Suicidal at the time, she said the treatment may have saved her life.

"There might have been another way, but the way that I see it is that I probably would have died," she said.

"When someone is traumatized, walls form around trauma -- like a scar -- and it's hard to get someone to open up and talk about it," explains Dr. Julie Holland of New York University, author of "Ecstasy: A Complete Guide."

"What's unique about MDMA is that it's actually stimulating but decreases anxiety," Holland told CNN. "It could help people feel calm and comfortable enough to explore painful things that are hard to talk about."

"A good analogy is that it would give psychiatry something akin to anesthesia during therapy," she said. "And unlike anesthesia, your memory is completely intact, but even enhanced. You remember the trauma very clearly, but are comfortable enough to talk about it."

"Because it anesthetizes the patient to some extent," Holland said, "you can get to that malignant core in one or two sessions instead of three or four years."

But Dr. Scott Lillienfeld, a psychiatrist at Emory University who has studied post-traumatic stress disorder, said that hypothesis is "at the least, muddled."

Lillienfeld said effective treatment actually requires the patient to face their trauma head-on. "If you're calm, you're not getting at the root of the problem," said Lillienfeld.

He also said Mithoefer's study has methodological problems.

"There's no real placebo," he said. "Everyone will know who's on the drugs.
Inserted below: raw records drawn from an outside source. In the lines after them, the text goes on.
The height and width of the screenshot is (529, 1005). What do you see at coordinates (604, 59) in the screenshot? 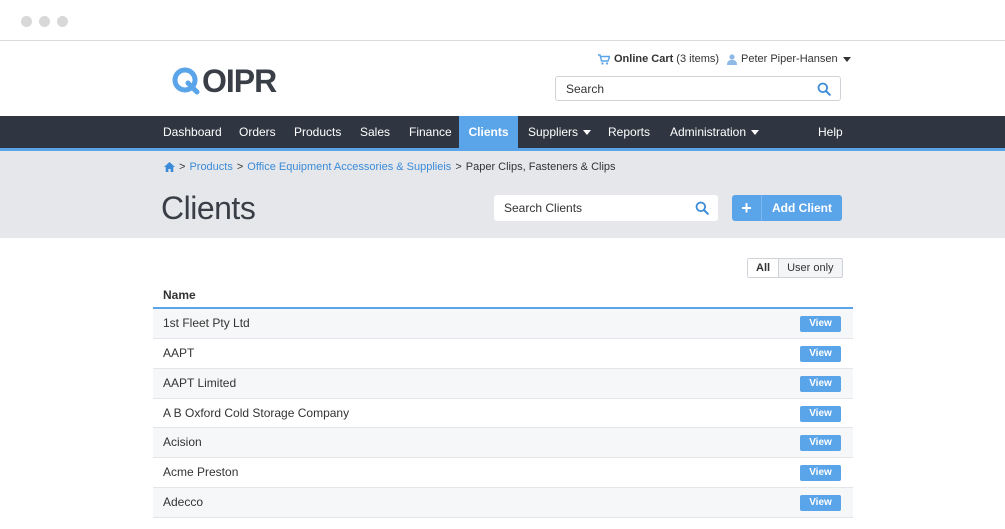
I see `cart-icon` at bounding box center [604, 59].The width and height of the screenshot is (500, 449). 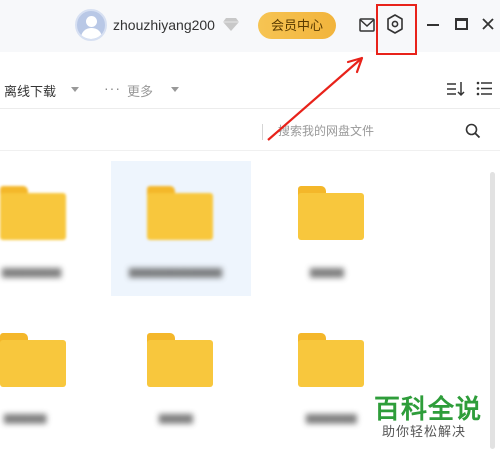 I want to click on more-button: 更多, so click(x=140, y=90).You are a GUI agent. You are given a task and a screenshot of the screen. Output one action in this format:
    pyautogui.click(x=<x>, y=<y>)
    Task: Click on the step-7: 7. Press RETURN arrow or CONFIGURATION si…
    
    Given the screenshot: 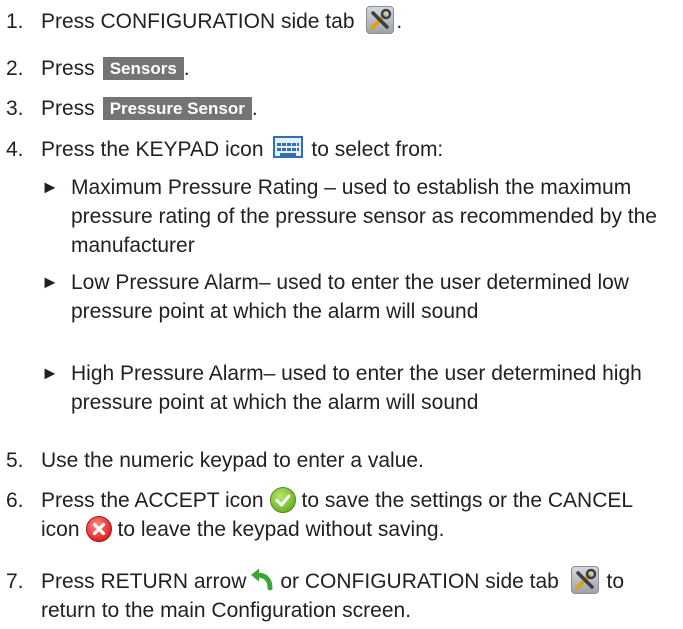 What is the action you would take?
    pyautogui.click(x=344, y=596)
What I wonder is, instead of a placebo, why aren't they giving a drug that mimics the physical effects?"

Mithoefer said all participants will have to undergo psychiatric screening and a physical exam to ensure they don't have any physical risk factors. Ecstasy, a strong stimulant, is thought to be particularly dangerous to people with high blood pressure. It also has been known to cause dangerous overheating in people who take it and then exercise or dance for a long period of time.

Patients in this clinical trial will be given the drug only one or two times. They will be under a doctor's supervision for the entire time they are under the drug's influence.

Mithoefer said he hopes to begin the actual therapy sessions next month.